Records provided -

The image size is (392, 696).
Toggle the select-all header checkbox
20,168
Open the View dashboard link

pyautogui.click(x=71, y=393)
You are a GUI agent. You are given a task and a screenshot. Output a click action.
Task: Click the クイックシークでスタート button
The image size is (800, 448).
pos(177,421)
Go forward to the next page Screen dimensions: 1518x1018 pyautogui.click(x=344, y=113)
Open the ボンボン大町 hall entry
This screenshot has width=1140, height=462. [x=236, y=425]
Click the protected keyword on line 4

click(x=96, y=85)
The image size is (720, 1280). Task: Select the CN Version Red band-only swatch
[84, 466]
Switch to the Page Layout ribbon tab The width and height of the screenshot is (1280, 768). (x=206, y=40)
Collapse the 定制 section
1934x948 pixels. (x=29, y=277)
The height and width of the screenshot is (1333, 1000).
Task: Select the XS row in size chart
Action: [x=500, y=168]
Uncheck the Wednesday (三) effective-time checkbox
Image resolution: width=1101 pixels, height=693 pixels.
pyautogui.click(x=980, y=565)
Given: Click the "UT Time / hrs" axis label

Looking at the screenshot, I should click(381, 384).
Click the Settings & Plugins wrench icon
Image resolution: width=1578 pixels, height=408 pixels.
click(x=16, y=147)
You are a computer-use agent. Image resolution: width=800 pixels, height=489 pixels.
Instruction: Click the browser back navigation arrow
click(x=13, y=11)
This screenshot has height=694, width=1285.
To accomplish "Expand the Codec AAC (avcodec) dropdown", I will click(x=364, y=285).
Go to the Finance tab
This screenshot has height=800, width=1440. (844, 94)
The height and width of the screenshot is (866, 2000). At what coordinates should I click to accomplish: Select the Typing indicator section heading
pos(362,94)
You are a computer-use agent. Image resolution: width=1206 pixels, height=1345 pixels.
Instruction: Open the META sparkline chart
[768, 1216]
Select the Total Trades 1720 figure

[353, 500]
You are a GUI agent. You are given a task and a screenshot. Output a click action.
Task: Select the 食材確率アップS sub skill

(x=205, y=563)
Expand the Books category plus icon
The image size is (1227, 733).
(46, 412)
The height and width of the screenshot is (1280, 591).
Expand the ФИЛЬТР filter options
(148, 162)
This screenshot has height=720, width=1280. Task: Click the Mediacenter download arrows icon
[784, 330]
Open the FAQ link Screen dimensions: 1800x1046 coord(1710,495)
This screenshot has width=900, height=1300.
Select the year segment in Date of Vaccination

Brief -
I'd like the entries above reproduced in full, exactly as they stand.

Response -
The image size is (392, 696).
Toggle the select-all header checkbox
20,168
Open the View dashboard link

pyautogui.click(x=71, y=393)
You are a GUI agent. You are given a task and a screenshot. Output a click action.
Task: Click the クイックシークでスタート button
The image size is (800, 448).
pos(177,421)
Go forward to the next page Screen dimensions: 1518x1018 pyautogui.click(x=344, y=113)
Open the ボンボン大町 hall entry
This screenshot has width=1140, height=462. [x=236, y=425]
Click the protected keyword on line 4

click(x=96, y=85)
The image size is (720, 1280). Task: Select the CN Version Red band-only swatch
[84, 466]
Switch to the Page Layout ribbon tab The width and height of the screenshot is (1280, 768). (x=206, y=40)
Collapse the 定制 section
1934x948 pixels. (x=29, y=277)
The height and width of the screenshot is (1333, 1000).
Task: Select the XS row in size chart
Action: [x=500, y=168]
Uncheck the Wednesday (三) effective-time checkbox
Image resolution: width=1101 pixels, height=693 pixels.
pyautogui.click(x=980, y=565)
Given: Click the "UT Time / hrs" axis label

Looking at the screenshot, I should click(381, 384).
Click the Settings & Plugins wrench icon
Image resolution: width=1578 pixels, height=408 pixels.
click(x=16, y=147)
You are a computer-use agent. Image resolution: width=800 pixels, height=489 pixels.
Instruction: Click the browser back navigation arrow
click(x=13, y=11)
This screenshot has height=694, width=1285.
To accomplish "Expand the Codec AAC (avcodec) dropdown", I will click(x=364, y=285).
Go to the Finance tab
This screenshot has height=800, width=1440. (844, 94)
The height and width of the screenshot is (866, 2000). At what coordinates should I click to accomplish: Select the Typing indicator section heading
pos(362,94)
You are a computer-use agent. Image resolution: width=1206 pixels, height=1345 pixels.
Instruction: Open the META sparkline chart
[768, 1216]
Select the Total Trades 1720 figure

[353, 500]
You are a GUI agent. You are given a task and a screenshot. Output a click action.
Task: Select the 食材確率アップS sub skill

(x=205, y=563)
Expand the Books category plus icon
The image size is (1227, 733).
(46, 412)
The height and width of the screenshot is (1280, 591).
Expand the ФИЛЬТР filter options
(148, 162)
This screenshot has height=720, width=1280. Task: Click the Mediacenter download arrows icon
[784, 330]
Open the FAQ link Screen dimensions: 1800x1046 coord(1710,495)
This screenshot has width=900, height=1300.
Select the year segment in Date of Vaccination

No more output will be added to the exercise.